Posted on:1995-05-21Degree:Ph.DType:Dissertation
University:The Ohio State UniversityCandidate:Bredehoft, Thomas ArlinFull Text:PDF
GTID:1465390014488918Subject:Medieval literature
Abstract/Summary:
Recent investigations of Anglo-Saxon literacy (and medieval literacy in general) have often tended to focus upon an illusory orality/literacy dichotomy, resulting in misapprehensions of medieval textual practice and anachronistic readings of medieval texts. In this dissertation, I examine the manuscript record of the Anglo-Saxon Chronicle in order to attempt a more faithful reconstruction of Anglo-Saxon textual practice, leading to corrective, less anachronistic readings of the Chronicle's texts.

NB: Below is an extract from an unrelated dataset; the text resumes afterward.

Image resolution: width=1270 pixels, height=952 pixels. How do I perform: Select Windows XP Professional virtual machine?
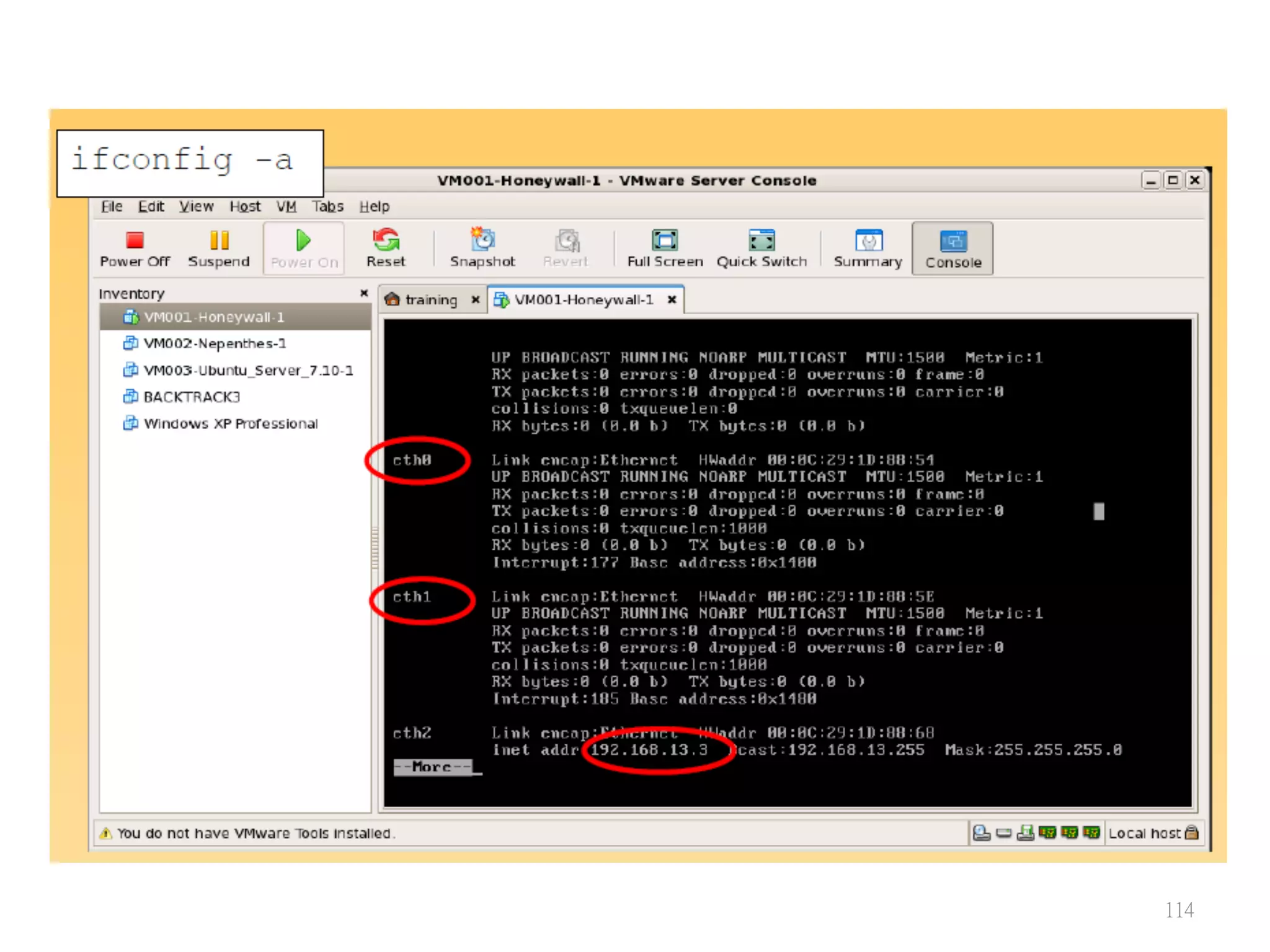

Beginning with an examination of the ways in which previous approaches to the Chronicle have, with very few exceptions, been colored by ideas of textuality springing from the introduction of print technology, I demonstrate a method of reading the Chronicle's texts which avoids the mediation of print bias, chiefly through a reexamination and reappraisal of the manuscript record itself. By investigating the Chronicle's transmission, layout, and textual variation in its prose, genealogical, poetic, and Latin contents, I argue that a more careful understanding of Anglo-Saxon textual practice enhances our understanding of Anglo-Saxon literacy by demonstrating that it did not rely upon orality to nearly the degree previously asserted. At the same time the investigation demonstrates how the collection of historical documents we call the Chronicle developed into a powerful cultural expression of English nationalism through the invasions and conquests of both the Danes and the Normans.